The Market Surveillance Regulation 2019/1020 (the MSR), which will apply in all EU member states and Northern Ireland (NI) from 16 July 2021, introduces a number of measures to bolster product compliance and specifically traceability requirements in the EU. It builds on the roles and requirements imposed by various sector specific legislation and Decision No 768/2008/EC of the European Parliament on a common framework for the marketing of products, better known as the New Legislative Framework (NLF).  It is however of most significance in relation to e-commerce and where manufacturers supply their goods directly to end users.

The MSR explicitly includes a requirement that certain goods can only be placed on the EU market (or the NI market) where there is an EU established EU or NI economic operator responsible for the following:

  • verifying that the required conformity documentation (such as declarations of conformity and technical files) has been prepared and ensuring that such documentation is available upon request
  • cooperating with market surveillance authorities
  • notifying authorities in relation to any relevant safety or compliance issues
  • placing its name and address on the product, its packaging, the parcel or an accompanying document.

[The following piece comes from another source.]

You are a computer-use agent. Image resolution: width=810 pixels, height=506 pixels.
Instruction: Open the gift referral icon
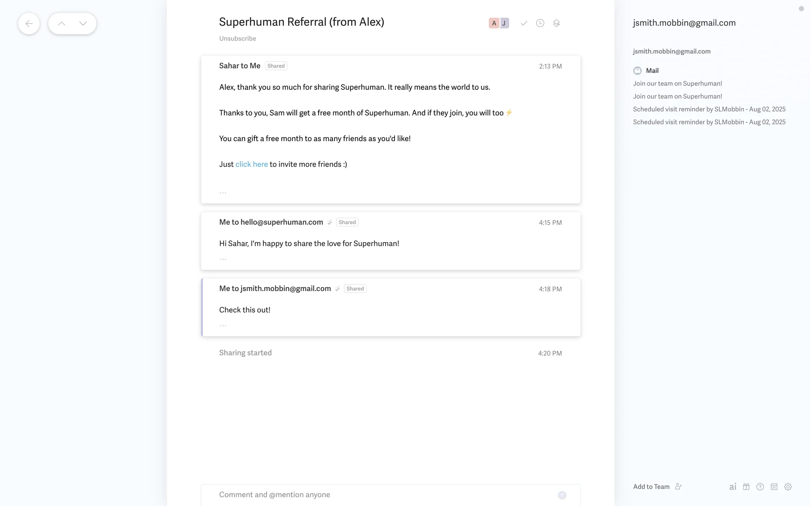746,487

The economic operator can be any one of the first three (EU/NI based manufacturer, EU/NI based importer, EU/NI based authorised representative), or it can be a newly defined entity known as a ‘fulfilment service provider’ (FSP) which is “any natural or legal person offering, in the course of commercial activity, at least two of the following services: warehousing, packaging, addressing and dispatching, without having ownership of the products involved, excluding postal services… or freight transport services”.

The creation of the status of FSP seeks to address the increased prevalence of e-commerce and requires non-EU manufacturers to appoint an EU based economic operator even where they are selling direct to end users. By way of example, a GB or US manufacturer looking to sell their products to EU consumers (on Amazon© for example) will now not be able to avoid the traceability requirements in relation to the product, packaging or information. This effectively brings the position into line with that of a non-EU manufacturer who sells through physical distribution channels.  In that instance, those suppliers would automatically become importers.

GB and other non-EU manufacturers should therefore as part of their continued review and refresh of supply chains factor in these new requirements particularly when looking to sell products through the likes of Amazon© to EU/NI consumers.

The UK has not adopted the requirements set out in the MSR into UK national laws and they will not apply in the UK from 16 July 2021. However, for most products the Product Safety and Metrology etc. (Amendment etc.) (EU Exit) Regulations 2019, as amended requires the details of a UK based importer or authorised representative.